Primary roles of the units
Seal Team Six’s primary missions include, counter terrorism, close protection, and special reconnaissance (Combs, 2003). The unit is mainly involved in operations in Afghanistan. Its commandos are proficient in pre-emptive CT operations (Combs, 2003). The unit also provides security for the elite and political VIPs. In addition, it provides Intelligence Services and Surveillance for the elite and political leaders using highly specialized techniques. The 1st Special Forces Operational Detachment also known as Delta is the second best special unit in the US military.
This unit is not as famous as the SEALs but in direct action missions it stands out as the best. It was formed in the early 70s and ever since, the unit has been very instrumental in fighting global terror networks (Combs, 2003). The unit’s composition is very secretive and highly guarded since its existence is held as a top government secret. The 160th special operations aviation regiment is a group of elite pilots who are highly trained to fly commandos to their destinations.
This unit consists of highly trained pilots and air crew commonly known as the Nightstalkers (Combs, 2003). The unit was formed in the 80s and it has been very instrumental in the fight against terrorism in the Middle East. The 24th special tactics squadron provides support to the delta and the seals in air operations. The unit consists of highly specialized airmen and combat control technicians as well as Pararescue jumpers (Combs, 2003).
Lastly, the US army has a special unit that provides intelligence support to the other combat units mentioned above. In every operation, intelligence is very important for the success of the mission. The unit has highly secretive signals and human intelligence capabilities and it also has its own shooters in case of an emergency (Combs, 2003).
Challenges faced by the Special Forces units
Nonetheless, these groups are faced with three major challenges in terms of tactical training and organizational structures. One of the major training challenges is the lack of adequate resources for training. This includes human resources since young people are not willing to join the military. In addition, the units are facing great challenges when it comes to training for real combat environments.

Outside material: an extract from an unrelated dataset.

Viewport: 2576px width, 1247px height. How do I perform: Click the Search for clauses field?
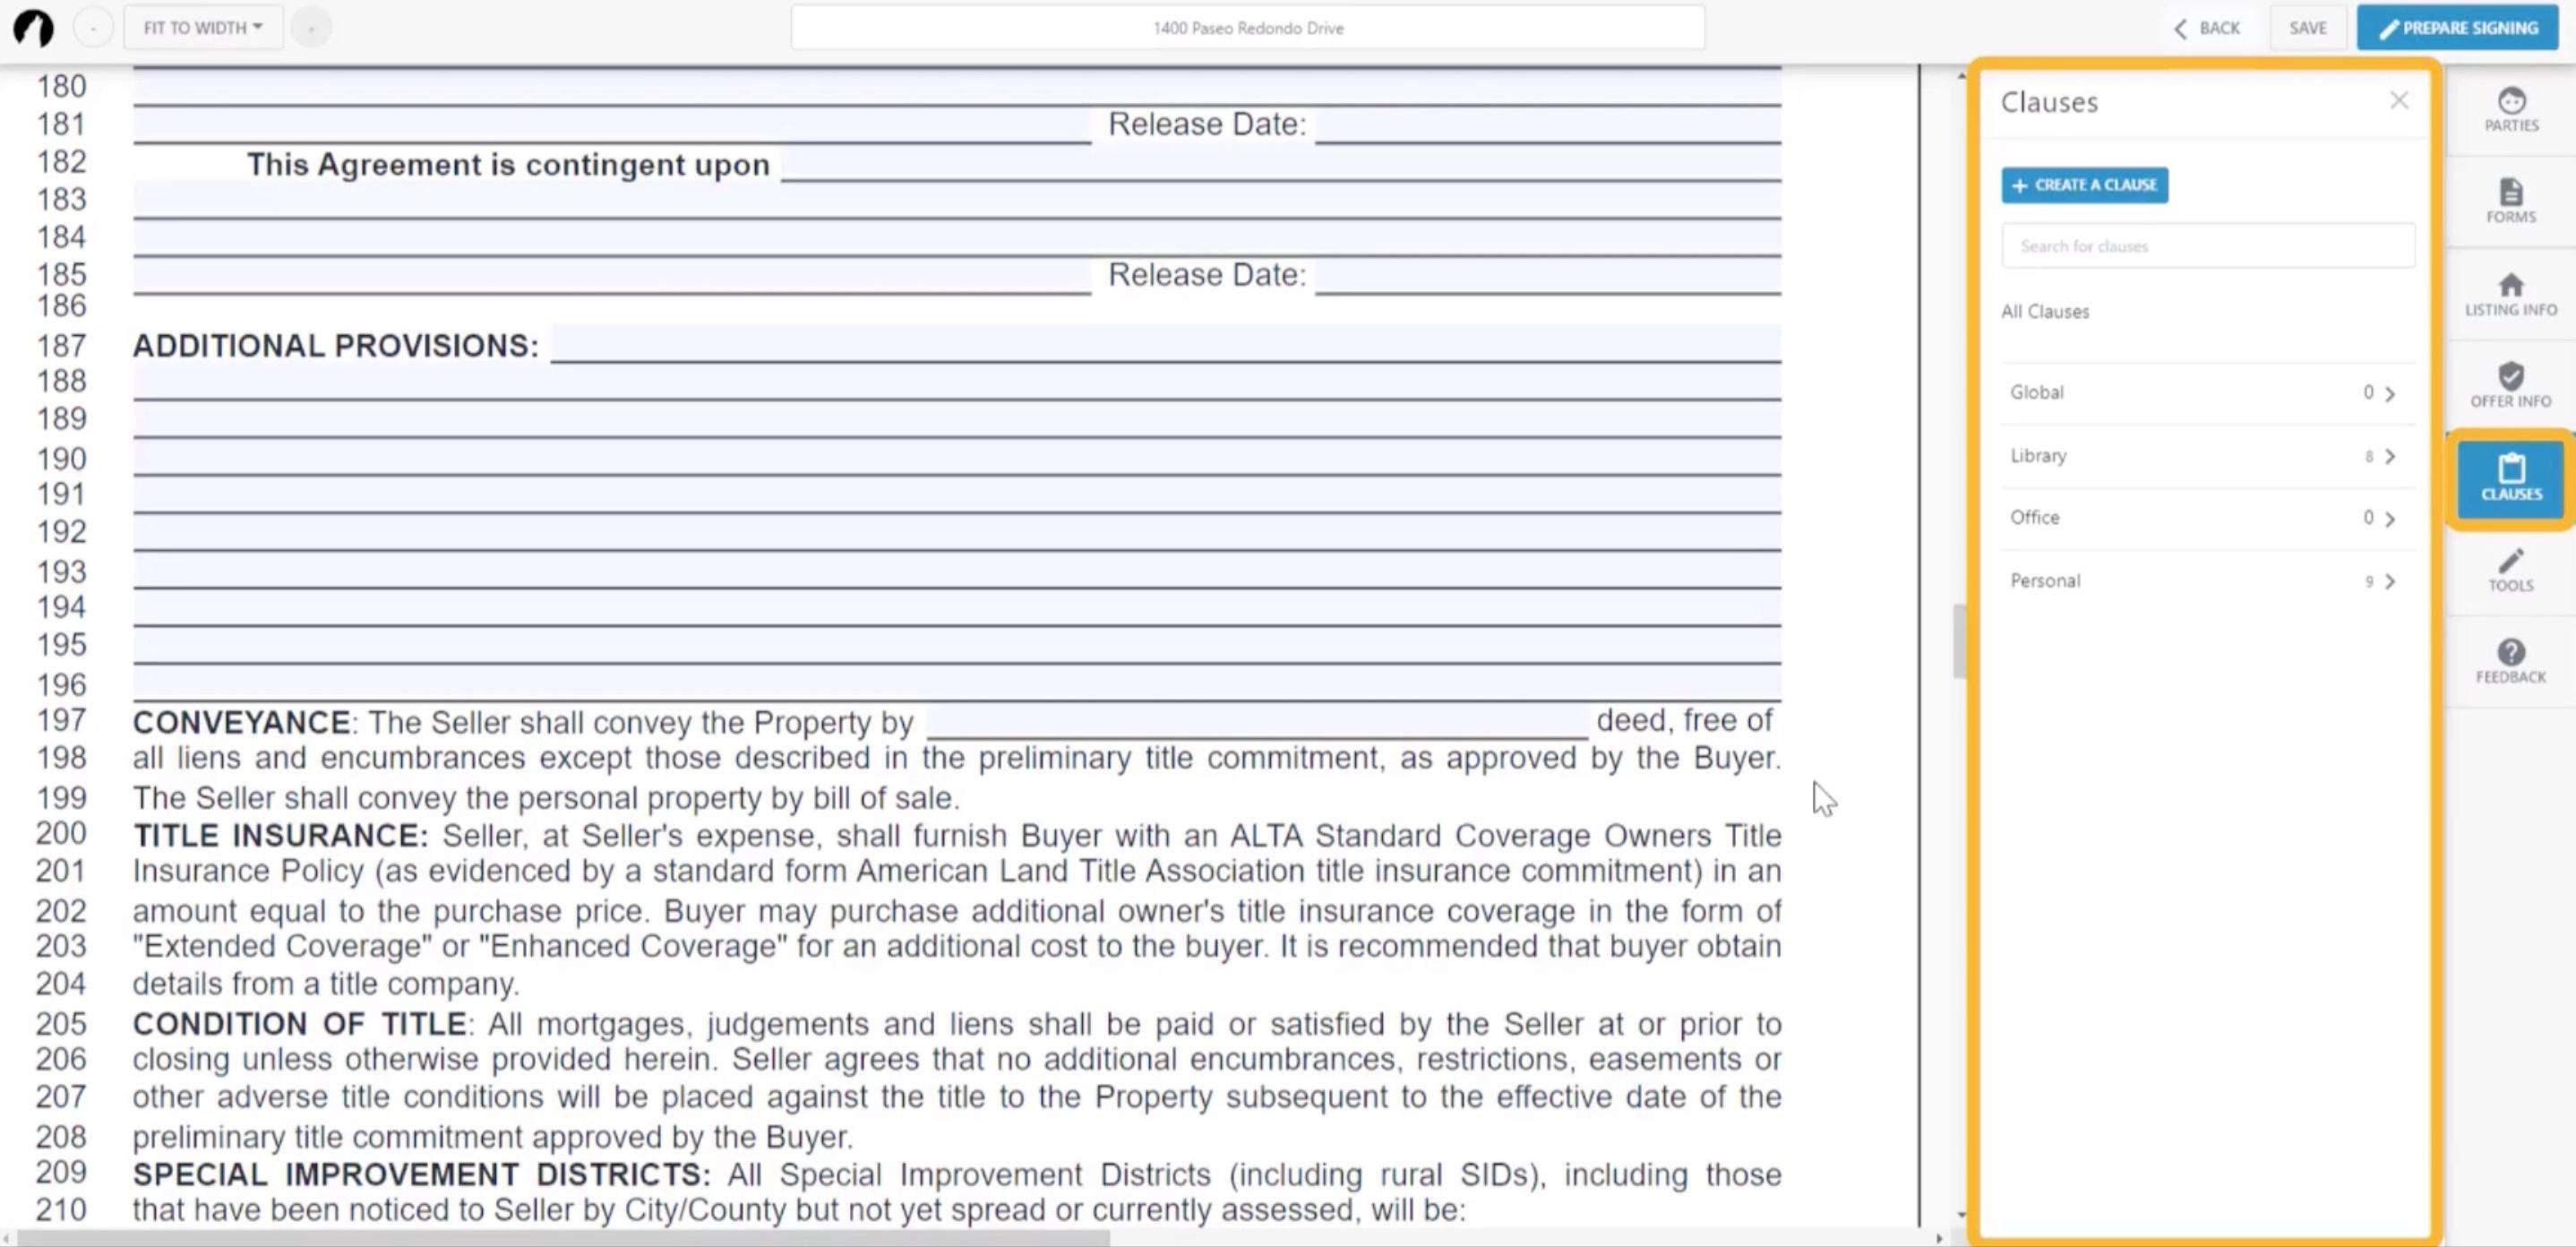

Most of these units are trained locally although their operations are carried out in foreign countries. Lack of adequate training to expose the trainees to the real environment is a major challenge. Another challenge is their organizational structure. As discussed above, different units are specialized in different areas of war hence the need to work together in a particular mission. This can create hitches in the chain of command during an operation.
Lastly, the Special Forces are faced with major tactical challenges in the recent fight against terrorism. Contemporary terrorists are using different tactics to perpetrate their attacks. Currently, terrorist have changed their organizational structure to avoid being traced. In addition, they have enhanced radicalization of Non-Muslims and Non-Arabs hence making it very difficult for the military to target them.
Combs, C. C. (2003). Terrorism in the 21st century (3rd ed.). Upper Saddle River, NJ: Prentice Hall. Web.